Collected data:
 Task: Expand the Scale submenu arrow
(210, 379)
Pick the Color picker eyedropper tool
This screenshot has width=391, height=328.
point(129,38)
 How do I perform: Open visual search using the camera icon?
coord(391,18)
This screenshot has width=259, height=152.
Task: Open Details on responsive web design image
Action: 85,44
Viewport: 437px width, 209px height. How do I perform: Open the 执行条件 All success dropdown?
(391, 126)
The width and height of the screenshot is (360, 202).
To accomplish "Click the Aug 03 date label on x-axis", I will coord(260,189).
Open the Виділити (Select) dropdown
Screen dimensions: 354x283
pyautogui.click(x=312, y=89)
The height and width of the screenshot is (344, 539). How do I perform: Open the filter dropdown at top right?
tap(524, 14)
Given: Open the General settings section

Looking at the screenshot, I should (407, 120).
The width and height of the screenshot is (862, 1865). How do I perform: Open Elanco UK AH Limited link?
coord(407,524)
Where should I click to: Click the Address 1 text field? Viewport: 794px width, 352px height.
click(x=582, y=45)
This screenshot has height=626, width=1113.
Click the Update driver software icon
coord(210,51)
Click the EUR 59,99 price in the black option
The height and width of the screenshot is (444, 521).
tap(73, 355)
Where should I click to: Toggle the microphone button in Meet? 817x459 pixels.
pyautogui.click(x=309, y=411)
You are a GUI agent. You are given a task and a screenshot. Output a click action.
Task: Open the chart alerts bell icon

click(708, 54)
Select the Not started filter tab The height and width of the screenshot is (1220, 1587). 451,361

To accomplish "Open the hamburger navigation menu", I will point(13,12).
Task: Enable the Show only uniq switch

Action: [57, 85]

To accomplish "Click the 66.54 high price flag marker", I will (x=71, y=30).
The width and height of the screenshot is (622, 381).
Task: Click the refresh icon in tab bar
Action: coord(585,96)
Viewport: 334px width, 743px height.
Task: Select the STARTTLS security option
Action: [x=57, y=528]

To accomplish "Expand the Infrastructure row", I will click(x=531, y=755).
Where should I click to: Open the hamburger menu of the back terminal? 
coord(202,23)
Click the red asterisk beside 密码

### TASK ITEM:
As listed above, the lines from the line with "How do I perform: Open visual" to the line with "The width and height of the screenshot is (360, 202)." are to be echoed exactly, with both ends included and nothing added.

### WORKED SOLUTION:
 How do I perform: Open visual search using the camera icon?
coord(391,18)
This screenshot has width=259, height=152.
Task: Open Details on responsive web design image
Action: 85,44
Viewport: 437px width, 209px height. How do I perform: Open the 执行条件 All success dropdown?
(391, 126)
The width and height of the screenshot is (360, 202).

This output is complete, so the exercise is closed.